İyiliğe Karşı Olan Her Şeye MUHALİF !

Coğrafya, İklim ve İnsan Örtüsü

Coğrafya, İklim ve İnsan Örtüsü

İnsanın karmaşık ve bölünmez bütünlüğünü açıklayabilmenin basit bir yolu yoktur. Carrel’in ustalıkla belirttiği üzere onu bir bütünlük olarak, parçaları içinde ve dış dünyayla ilişkisi içinde aynı anda kavrayacak bir yöntem ya da yaklaşım da yoktur. İnsanı analiz edebilmemiz için çeşitli tekniklerin yanı sıra çeşitli bilimleri de birlikte kullanmamız gerekir. Doğal olarak, bu bilimlerin her biri farklı yaklaşımları temelinde ortak nesneleri olan insana ilişkin farklı bir anlayış sunarlar. Her bir bilim dalı kendine has özel yöntemleriyle insanın parçalarını soyutlar; ancak, bu soyutlanan parçalar tekrar birleştirildiklerinde, insanın kendi gerçeğinin zenginliğinden daha fakir oldukları için arkalarında göz ardı edilemeyecek kadar önemli bir sorun bırakırlar.
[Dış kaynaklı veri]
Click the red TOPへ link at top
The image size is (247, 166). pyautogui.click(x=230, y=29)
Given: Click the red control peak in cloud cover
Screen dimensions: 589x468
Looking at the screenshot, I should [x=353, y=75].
Oysaki, son derece karmaşık bir varlık olmasının yanı sıra insanlığın eğilimlerini, kavramlarını ve özlemlerini de temsil eden insan kavramımız metafizikle de yüklüdür.

İnsan kavramımız ait olduğumuz bilim dalına, duygularımıza ve inançlarımıza göre farklılık gösterir.  Örneğin, pazarlama ve ekonomi disiplinlerinde insan, köleleştirildiği makineleri çalışır halde tutmak için durmadan üreten ve tüketen homo economicus'tur. İnsanı anlama konusundaki kafa karışıklığımız, öncelikle pozitif olguların içinde mevcut olan bilimsel, felsefi, inançsal yanıltıcı kalıntıların bir sonucudur. Zihnimiz bir inanca, bakış açısına ve sisteme bağlıysa insan ve somut olguların yönü ve anlamı değişir. Demek istediğim, her disiplin insanı doktrinler, inançlar ve yanılsamalarla renklendirilmiş mercekler aracılığıyla görmektedir. Bu yanlış veya kesin olmayan fikirlerin ayıklanması için tartışılması gerekir. İnsanı bir nesne olarak inceleyen tüm bilimlerin henüz tatmin edici bir başarı düzeyine ulaşmadığına ve insan hakkındaki bilgimizin hâlâ çok sınırlı olduğuna şüphe yoktur. Bu nedenle entelektüel köleliğin zincirlerinden kurtulmanın zamanı gelmiştir.

İnsan sonsuz olasılıktır.

Mesela, insan, yaşadığı toprağın, coğrafyanın ürünüdür derler (coğrafya kaderdir). Seciyesi, huyu, mizacı, ahlakı, hal ve hareketleri, yedikleri içtikleri, düşünceleri, sözleri…

Bilemem; ancak,

Nehirler, dağlar, denizler, düzlükler bence de önemlidir.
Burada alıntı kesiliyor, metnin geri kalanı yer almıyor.